E così eccolo in sala con questo nuovo lavoro, Youth - La giovinezza, per il quale chiama a raccolta un cast internazionale di primo piano in un'ambientazione originale.
Protagonisti sono Fred (Michael Caine), ex compositore e direttore d'orchestra, e Mick (Harvey Keitel), regista famoso che sta scrivendo, insieme a un gruppo di sceneggiatori (che - a tratti - ricordano pericolosamente quelli di Boris!), il suo ultimo film che sarà interpretato dalla star Brenda Morel.
I due anziani amici sono ospiti di un grande albergo extra-lusso in mezzo alle montagne svizzere, in un'ambientazione che trasmette al contempo un senso di bellezza e maestosità, ma suggerisce anche una condizione claustrofobica e asettica.
La vita nel grande albergo scorre uguale tutti i giorni, tra passeggiate, trattamenti estetici, bagni nelle piscine termali, colazioni, pranzi, cene e spettacoli serali di dubbia e varia qualità. Intorno a Fred e Mick si muove un'umanità varia che comprende gli altri ospiti (la figlia di Fred lasciata dal marito (Rachel Weisz), l'attore in cerca di ispirazione (Paul Dano), un famoso calciatore sudamericano che gira con la bombola dell'ossigeno, una anziana e regale coppia che non spiccica una parola, il monaco buddista), nonché il personale dell'albergo (la giovane massaggiatrice che ama ballare musica pop davanti alla tv, la escort bambina che arriva ogni sera accompagnata dalla madre).
La cifra sorrentiniana è evidente nel ricercato mix di estetica visiva e musicale che - soprattutto negli ultimi due film - ha trovato la sua massima espressione. La fotografia di Bigazzi è a tratti rarefatta, ai limiti del manierismo, come piace a Sorrentino, ma tale cifra non è gratuita come il trailer lascerebbe immaginare e fa temere. La musica disperata e malinconica di Mark Kozelek (che compare anche in un cameo iniziale interpretando se stesso) è perfetta nel commentare e riempire quei vuoti che volutamente la storia raccontata non intende colmare.
Ho amato molto i primi due terzi del film, frammenti di vite di persone, illuminate brevemente dallo sguardo del regista, parole, osservazioni sul mondo, sensazioni portate allo scoperto per un attimo, ma spesso senza trovare alcuna spiegazione definitiva e senza voler avere pienamente un senso.
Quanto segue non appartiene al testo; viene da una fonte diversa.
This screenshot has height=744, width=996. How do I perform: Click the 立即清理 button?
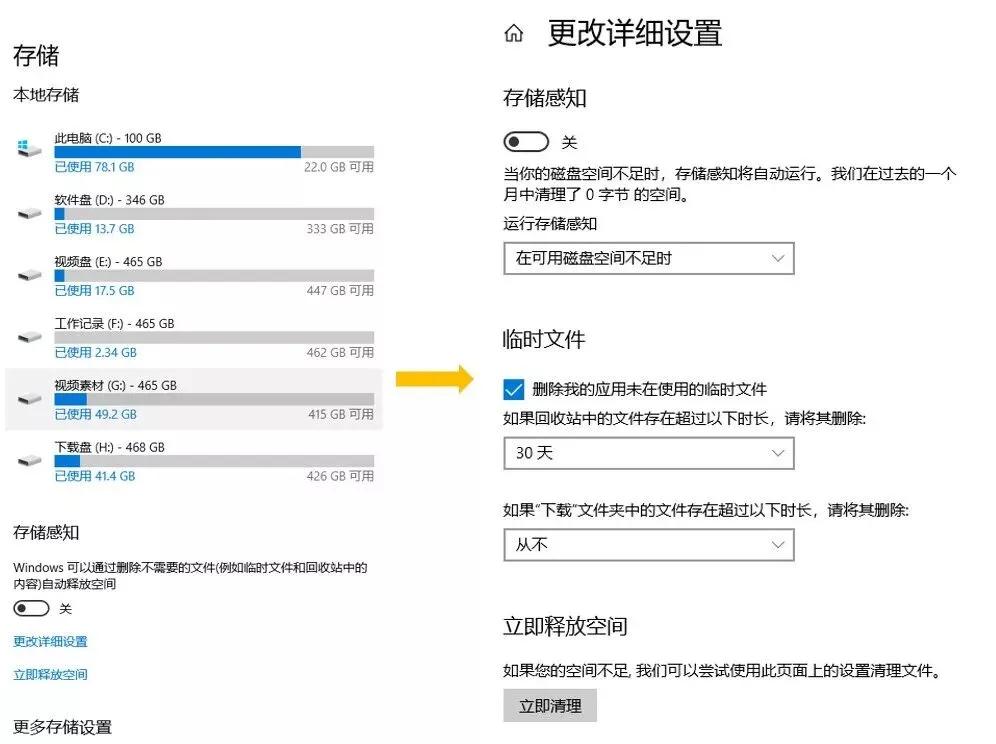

A me Sorrentino questo è sembrato volesse raccontarci: la molteplicità delle nostre identità, quello che si vede e quello che resta nascosto, quello che mostriamo e quello che teniamo per noi, quello che sentiamo e quello che riusciamo a esprimere, quello che agiamo e quello che da cui veniamo agiti, quello che interpretiamo e quello che ci scorre dentro. Ma anche il consesso umano che - anche nelle sue relazioni più forti e più intime - si configura come un pallido compromesso della nostra complessità, e al contempo l'unica possibile occasione che abbiamo per scoprire l'immagine di noi e degli altri che si rivela solo al completamento del puzzle.
Poi però arriva in scena Brenda Morel (una Jane Fonda quasi inossidabile) e tutto - da quello stato rarefatto, frammentato, scomposto in cui si trovava - rapidamente precipita, svelando verità, determinando scelte e rompendo in qualche modo la condizione di sospensione. E da lì in poi ho fatto fatica (un po' come mi era accaduto con This must be the place e in parte anche con La grande bellezza) a mantenere viva la sintonia con Sorrentino e a non percepirne qualche forzatura un po' fastidiosa.
Va però dato atto che la galleria di personaggi maschili dolenti e grotteschi che Sorrentino ha inanellato nei suoi film a partire da L'uomo in più compongono un personale e inconfondibile ritratto umano contemporaneo che - credo - resterà in qualche modo in eredità al cinema italiano e internazionale.